- _TASK TO COMPLETE_:
Should a line in the entries below contain "checkbox", return that line.

━━━━━ RECORDS SHOWN ━━━━━

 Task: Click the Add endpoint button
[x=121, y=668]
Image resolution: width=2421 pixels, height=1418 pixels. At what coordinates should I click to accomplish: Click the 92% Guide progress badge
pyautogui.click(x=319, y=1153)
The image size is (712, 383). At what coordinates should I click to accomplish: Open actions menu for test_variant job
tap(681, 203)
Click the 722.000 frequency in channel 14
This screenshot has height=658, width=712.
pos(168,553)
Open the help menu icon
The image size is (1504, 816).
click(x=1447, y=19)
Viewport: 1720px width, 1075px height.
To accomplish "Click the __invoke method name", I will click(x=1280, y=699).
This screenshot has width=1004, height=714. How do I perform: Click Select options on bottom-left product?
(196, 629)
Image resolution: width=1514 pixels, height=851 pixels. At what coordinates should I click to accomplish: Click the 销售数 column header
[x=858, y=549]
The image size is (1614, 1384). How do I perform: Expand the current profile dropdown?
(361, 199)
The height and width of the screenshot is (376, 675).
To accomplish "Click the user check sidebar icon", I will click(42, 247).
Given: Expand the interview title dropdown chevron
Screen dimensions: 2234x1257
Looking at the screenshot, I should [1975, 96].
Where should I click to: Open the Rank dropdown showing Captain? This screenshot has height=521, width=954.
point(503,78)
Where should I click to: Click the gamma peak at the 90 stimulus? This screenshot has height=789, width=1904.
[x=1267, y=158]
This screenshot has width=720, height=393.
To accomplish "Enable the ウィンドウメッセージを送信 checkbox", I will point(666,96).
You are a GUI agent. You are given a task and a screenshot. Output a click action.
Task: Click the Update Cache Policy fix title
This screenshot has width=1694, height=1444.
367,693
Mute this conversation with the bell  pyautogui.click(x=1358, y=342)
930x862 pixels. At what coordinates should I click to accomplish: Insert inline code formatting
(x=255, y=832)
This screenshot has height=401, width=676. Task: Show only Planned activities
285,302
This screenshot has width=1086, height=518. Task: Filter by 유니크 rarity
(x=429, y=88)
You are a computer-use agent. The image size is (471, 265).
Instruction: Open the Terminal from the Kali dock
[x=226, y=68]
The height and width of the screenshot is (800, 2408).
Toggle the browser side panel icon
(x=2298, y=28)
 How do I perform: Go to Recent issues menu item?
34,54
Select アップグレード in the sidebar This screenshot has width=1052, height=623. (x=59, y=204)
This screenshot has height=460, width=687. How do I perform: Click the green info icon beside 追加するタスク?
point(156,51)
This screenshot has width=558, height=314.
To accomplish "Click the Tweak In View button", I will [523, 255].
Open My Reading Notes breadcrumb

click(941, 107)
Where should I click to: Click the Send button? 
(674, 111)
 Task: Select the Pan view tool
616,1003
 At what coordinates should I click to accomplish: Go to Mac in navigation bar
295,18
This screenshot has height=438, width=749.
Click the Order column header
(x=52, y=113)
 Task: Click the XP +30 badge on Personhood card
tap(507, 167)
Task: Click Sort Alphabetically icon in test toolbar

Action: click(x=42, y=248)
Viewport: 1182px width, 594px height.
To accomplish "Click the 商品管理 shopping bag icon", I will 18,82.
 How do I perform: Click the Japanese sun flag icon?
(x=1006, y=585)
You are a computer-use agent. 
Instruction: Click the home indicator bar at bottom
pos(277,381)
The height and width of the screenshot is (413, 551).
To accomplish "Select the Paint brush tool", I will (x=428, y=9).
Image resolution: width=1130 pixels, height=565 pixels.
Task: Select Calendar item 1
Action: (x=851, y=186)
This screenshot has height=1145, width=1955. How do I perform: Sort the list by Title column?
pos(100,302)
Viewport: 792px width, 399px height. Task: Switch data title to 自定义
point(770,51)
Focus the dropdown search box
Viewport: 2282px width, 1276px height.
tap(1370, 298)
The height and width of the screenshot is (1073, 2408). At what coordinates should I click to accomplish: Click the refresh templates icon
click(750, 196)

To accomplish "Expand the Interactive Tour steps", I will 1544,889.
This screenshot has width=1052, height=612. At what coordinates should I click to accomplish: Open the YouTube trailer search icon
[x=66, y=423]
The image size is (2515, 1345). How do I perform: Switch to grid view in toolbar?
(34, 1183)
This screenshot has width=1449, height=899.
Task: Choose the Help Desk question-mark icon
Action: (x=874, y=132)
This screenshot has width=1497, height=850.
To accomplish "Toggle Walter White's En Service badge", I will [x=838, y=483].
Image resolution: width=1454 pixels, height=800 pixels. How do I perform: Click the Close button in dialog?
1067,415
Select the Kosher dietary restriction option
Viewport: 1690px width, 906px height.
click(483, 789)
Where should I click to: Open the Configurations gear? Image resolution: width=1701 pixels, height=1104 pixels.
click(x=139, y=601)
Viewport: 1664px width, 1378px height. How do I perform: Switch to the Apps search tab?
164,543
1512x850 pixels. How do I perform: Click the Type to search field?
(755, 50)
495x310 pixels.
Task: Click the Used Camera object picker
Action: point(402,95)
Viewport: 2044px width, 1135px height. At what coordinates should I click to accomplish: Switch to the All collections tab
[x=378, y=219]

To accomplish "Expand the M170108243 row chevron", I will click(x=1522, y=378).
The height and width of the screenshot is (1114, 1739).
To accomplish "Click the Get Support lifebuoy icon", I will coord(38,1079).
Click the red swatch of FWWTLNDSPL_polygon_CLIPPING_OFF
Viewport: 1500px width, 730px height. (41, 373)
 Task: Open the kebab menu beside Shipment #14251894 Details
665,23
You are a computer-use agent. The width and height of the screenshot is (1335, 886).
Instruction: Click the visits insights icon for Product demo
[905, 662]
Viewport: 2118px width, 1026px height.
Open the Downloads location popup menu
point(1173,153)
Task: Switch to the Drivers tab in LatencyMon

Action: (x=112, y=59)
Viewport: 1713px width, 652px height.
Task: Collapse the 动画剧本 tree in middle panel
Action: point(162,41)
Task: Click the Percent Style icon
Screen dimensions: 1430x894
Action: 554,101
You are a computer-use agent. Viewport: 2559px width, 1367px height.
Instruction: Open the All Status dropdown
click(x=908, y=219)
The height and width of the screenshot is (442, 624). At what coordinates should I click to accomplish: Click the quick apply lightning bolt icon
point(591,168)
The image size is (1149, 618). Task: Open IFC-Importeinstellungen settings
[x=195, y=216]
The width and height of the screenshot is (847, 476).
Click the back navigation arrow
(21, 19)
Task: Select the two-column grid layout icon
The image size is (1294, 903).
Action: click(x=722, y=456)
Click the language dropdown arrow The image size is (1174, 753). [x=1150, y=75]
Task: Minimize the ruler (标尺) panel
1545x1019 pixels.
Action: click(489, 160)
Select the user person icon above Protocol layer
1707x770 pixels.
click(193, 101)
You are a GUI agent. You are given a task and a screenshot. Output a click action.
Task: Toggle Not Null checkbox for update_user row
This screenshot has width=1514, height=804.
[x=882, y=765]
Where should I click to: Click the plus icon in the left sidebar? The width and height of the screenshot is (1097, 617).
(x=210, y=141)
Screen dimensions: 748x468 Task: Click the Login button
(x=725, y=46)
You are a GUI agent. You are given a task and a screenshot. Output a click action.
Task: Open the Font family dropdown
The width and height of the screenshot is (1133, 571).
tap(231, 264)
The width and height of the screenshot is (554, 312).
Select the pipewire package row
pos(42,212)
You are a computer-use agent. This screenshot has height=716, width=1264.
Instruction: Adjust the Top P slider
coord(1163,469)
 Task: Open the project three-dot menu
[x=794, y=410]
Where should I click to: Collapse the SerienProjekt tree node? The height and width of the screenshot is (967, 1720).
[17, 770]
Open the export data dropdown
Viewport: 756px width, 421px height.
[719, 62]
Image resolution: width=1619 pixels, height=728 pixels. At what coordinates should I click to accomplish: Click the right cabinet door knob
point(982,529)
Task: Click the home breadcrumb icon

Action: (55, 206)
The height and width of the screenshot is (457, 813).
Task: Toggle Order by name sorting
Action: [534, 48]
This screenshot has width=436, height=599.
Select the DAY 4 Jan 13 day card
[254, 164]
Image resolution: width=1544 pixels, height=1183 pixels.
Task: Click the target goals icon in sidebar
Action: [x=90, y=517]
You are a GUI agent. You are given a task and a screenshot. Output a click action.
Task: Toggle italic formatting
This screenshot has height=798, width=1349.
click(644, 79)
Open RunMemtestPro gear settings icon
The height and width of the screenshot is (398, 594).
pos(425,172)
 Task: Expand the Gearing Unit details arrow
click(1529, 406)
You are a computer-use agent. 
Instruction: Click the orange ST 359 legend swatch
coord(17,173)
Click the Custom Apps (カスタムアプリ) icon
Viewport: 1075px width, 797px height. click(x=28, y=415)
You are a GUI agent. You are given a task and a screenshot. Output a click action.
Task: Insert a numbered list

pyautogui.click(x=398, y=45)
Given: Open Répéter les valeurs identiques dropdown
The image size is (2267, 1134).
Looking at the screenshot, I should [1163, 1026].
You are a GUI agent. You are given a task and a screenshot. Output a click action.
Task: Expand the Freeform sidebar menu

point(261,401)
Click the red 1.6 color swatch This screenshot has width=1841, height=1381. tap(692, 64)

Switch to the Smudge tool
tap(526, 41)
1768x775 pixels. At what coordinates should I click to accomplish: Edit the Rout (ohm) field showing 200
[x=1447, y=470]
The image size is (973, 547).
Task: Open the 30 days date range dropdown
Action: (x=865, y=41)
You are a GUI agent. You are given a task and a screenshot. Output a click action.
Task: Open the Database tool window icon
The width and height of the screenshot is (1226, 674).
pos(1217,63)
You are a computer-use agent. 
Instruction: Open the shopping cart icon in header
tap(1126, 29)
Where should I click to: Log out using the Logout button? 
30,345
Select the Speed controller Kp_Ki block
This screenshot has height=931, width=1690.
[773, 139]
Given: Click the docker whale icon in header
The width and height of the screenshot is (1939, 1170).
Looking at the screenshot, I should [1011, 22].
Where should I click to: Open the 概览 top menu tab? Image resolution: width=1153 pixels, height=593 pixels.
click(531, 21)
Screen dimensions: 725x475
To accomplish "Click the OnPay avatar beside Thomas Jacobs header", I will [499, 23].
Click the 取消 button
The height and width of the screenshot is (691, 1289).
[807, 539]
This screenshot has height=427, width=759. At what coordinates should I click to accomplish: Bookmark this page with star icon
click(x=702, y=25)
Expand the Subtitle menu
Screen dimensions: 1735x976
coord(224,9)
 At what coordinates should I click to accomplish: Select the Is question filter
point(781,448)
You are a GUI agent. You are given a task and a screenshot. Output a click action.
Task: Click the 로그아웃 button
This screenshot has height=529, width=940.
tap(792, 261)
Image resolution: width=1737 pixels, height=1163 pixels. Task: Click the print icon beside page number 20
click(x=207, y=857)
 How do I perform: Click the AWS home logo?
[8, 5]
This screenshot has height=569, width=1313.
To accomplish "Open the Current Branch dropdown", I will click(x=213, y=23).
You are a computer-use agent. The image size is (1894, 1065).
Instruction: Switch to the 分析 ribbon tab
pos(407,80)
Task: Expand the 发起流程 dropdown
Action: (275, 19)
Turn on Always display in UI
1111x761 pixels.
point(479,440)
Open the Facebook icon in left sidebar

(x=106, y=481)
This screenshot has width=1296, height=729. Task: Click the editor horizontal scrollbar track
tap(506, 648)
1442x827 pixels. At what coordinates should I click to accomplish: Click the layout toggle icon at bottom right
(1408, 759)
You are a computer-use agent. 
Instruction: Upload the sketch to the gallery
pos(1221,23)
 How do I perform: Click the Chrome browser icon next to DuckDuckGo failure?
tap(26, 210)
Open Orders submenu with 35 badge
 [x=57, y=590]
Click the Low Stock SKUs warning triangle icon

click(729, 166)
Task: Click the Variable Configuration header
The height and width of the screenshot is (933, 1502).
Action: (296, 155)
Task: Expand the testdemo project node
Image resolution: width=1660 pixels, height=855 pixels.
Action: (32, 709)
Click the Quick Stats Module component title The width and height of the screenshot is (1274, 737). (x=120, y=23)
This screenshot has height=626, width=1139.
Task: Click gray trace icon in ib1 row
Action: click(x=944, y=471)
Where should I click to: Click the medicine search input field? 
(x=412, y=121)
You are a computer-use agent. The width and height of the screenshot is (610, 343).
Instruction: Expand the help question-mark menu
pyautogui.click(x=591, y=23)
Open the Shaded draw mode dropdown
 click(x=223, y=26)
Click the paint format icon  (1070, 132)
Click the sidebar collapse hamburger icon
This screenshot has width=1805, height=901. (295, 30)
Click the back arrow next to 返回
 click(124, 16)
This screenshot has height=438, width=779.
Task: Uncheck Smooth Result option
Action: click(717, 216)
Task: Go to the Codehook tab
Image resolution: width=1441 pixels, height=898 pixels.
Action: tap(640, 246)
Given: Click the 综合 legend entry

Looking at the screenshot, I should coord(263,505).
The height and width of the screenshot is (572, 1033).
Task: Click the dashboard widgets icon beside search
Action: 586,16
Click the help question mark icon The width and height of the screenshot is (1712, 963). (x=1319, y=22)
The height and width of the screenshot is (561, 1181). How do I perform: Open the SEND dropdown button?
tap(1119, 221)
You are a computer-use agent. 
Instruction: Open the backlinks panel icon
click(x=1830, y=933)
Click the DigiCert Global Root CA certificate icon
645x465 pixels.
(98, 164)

━━━━━

- _ANSWER FOR THIS EXERCISE_:
To accomplish "Enable the ウィンドウメッセージを送信 checkbox", I will point(666,96).
Task: Toggle Not Null checkbox for update_user row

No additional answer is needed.